SEOUL - The United States and South Korea will begin its fourth round of negotiations over military defense cost-sharing in Washington, D.C. Tuesday after a breakdown in talks last month.
Jeong Eun-bo, South Korea’s top envoy for the negotiations, touched down in Dulles International Airport, outside Washington, on Monday ahead of the Tuesday and Wednesday talks. He expressed optimism in comments at the airport, despite the fact that U.S. negotiators cut short talks on Nov. 19 after representatives from both countries couldn’t find common ground.
"There were areas that didn't go as planned, but because the two countries still share an understanding of the South Korea-US alliance and the strengthening of the joint defense posture, I believe we will be able to produce a win-win result if we continue discussions with patience," Jeong reportedly said on Dec. 2.
There is pressure to strike a deal, with the two countries’ current cost-sharing agreement slated to expire by the end of this year. Around 28,500 U.S. troops are currently stationed in South Korea, and Seoul already agreed to increase their share of the cost burden by 8.2% last February. That brought South Korea’s total contribution to around $808.5 million — which is about half of the total cost — but now, Washington negotiators say they want even more.
During negotiations in Honolulu last October, the U.S. asked South Korea to pay about $5 billion — roughly five times the current agreed-upon amount — starting next year.
Some experts see the request as bluster, believing that the United States is simply exerting pressure on its key ally.
“I think South Korea will end up paying more than what they’re paying now, but not a lot more,” C. Harrison Kim, a North Korea expert and professor at the University of Hawaii at Manoa, told VOA. “If the cost-sharing agreement does not change, South Korea will be forced to buy more weapons from the U.S. — that would undoubtedly happen.”
“Even as [South Korean President Moon Jae-in] is speaking with Kim, the South Korean government has to purchase THAAD missile systems, the latest fighter jets, and so forth,” Kim added. “That’s what Trump is aiming for: Either South Korea pays more, or buys more weapons.”
Most South Koreans — about 96% — are against paying more in the next defense cost-sharing agreement, according to a recent survey published by the state-run Korea Institute for National Unification (KINU).
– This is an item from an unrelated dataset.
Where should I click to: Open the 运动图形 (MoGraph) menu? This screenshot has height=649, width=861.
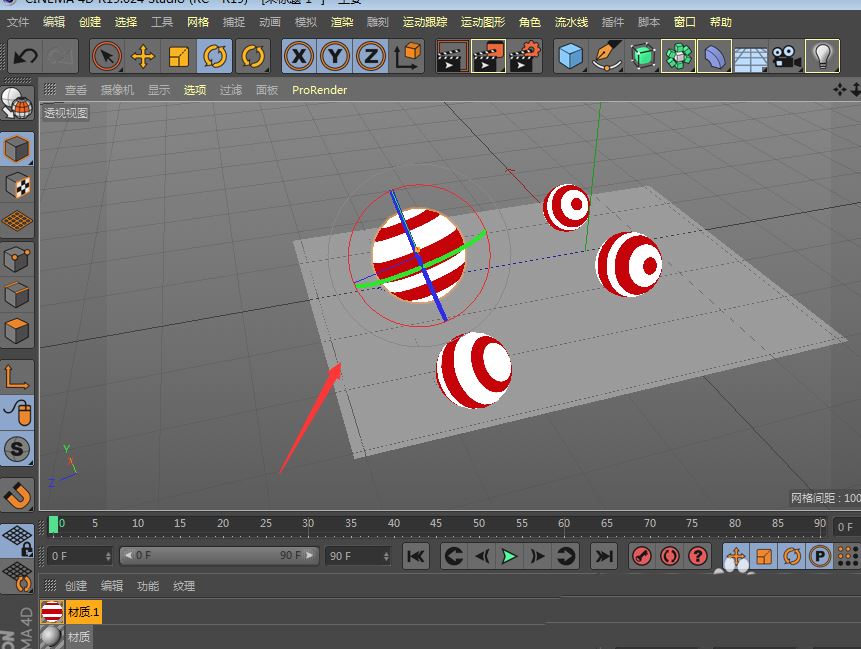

In addition to paying around $800 million, South Korea also previously agreed to cover more than 90% of a $10.7 billion bill to move a U.S. military base out of Seoul, plus it currently allows the base to operate rent-free.
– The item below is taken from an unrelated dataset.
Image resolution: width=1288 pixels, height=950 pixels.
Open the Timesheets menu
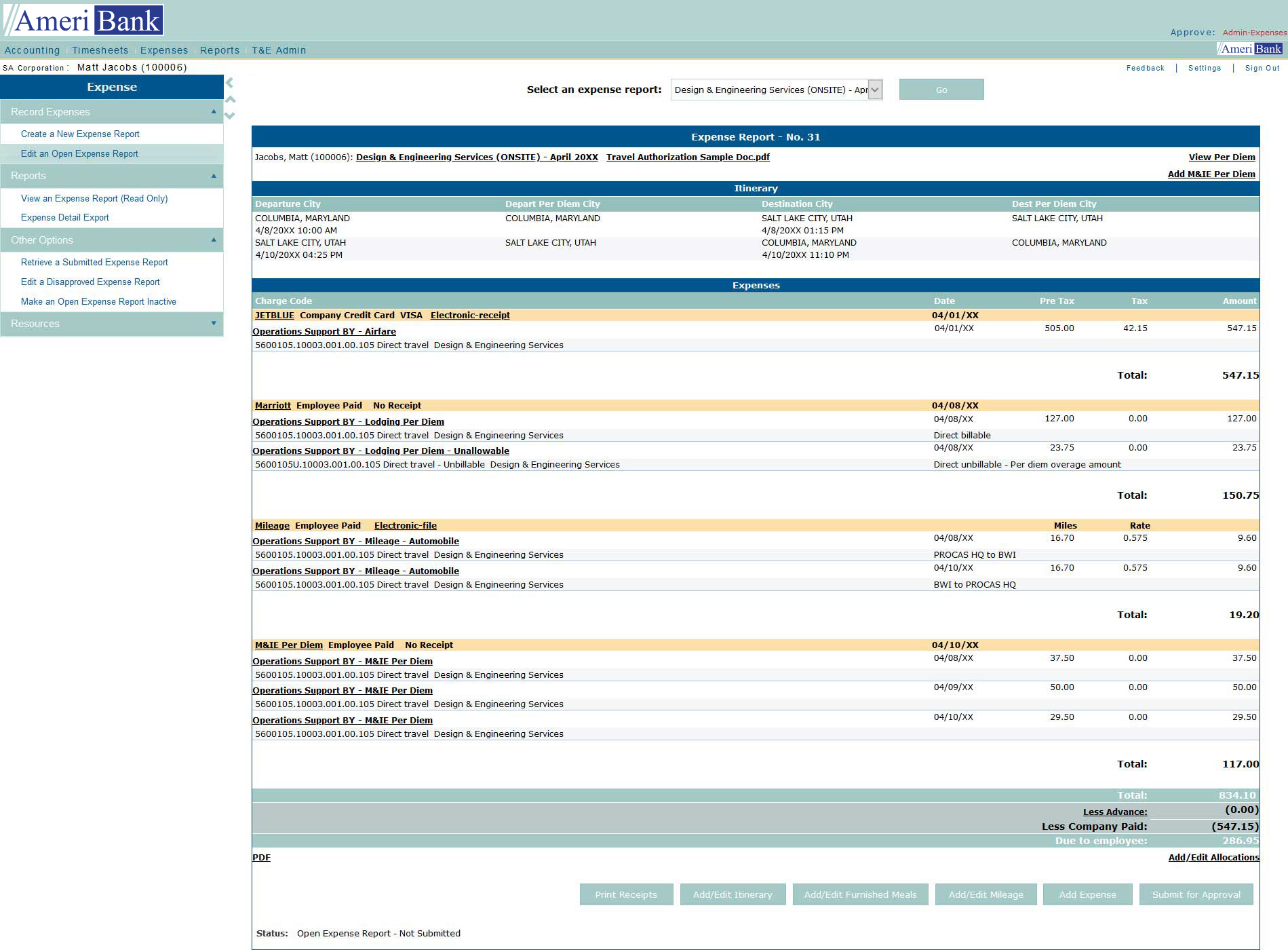(100, 50)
Analysts say the latest disagreement likely puts a strain on the U.S.-South Korea alliance, especially as the two countries approach Pyongyang’s end-of-year deadline for progress with nuclear negotiations.
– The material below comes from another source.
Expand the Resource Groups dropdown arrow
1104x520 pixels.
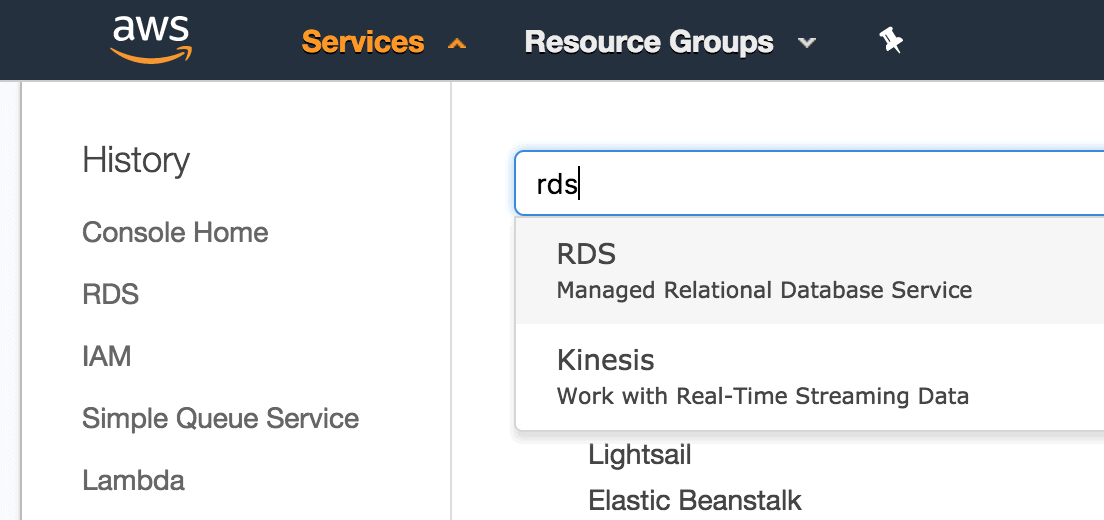point(807,43)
"As North Korea’s provocations are likely to increase in the next two months, the U.S. and South Korea would be well advised to quickly and diplomatically resolve their differences on defense cost-sharing to demonstrate the strength of their alliance,” Leif-Eric Easley, a professor at Ewha University in Seoul, wrote in an email.
For now, experts are unsure whether the Trump administration will ease up on its “America first” approach to defense cost-sharing talks.
“Instead of focusing on the U.S.’s military historical legacy on the Korean peninsula, President Trump is approaching this as a cost-benefit analysis,” Kim told VOA. “When you really get down to it, we are trying to analyze this and make sense of it, but I don’t think [President Trump] really cares too much. He just wants to pay less.”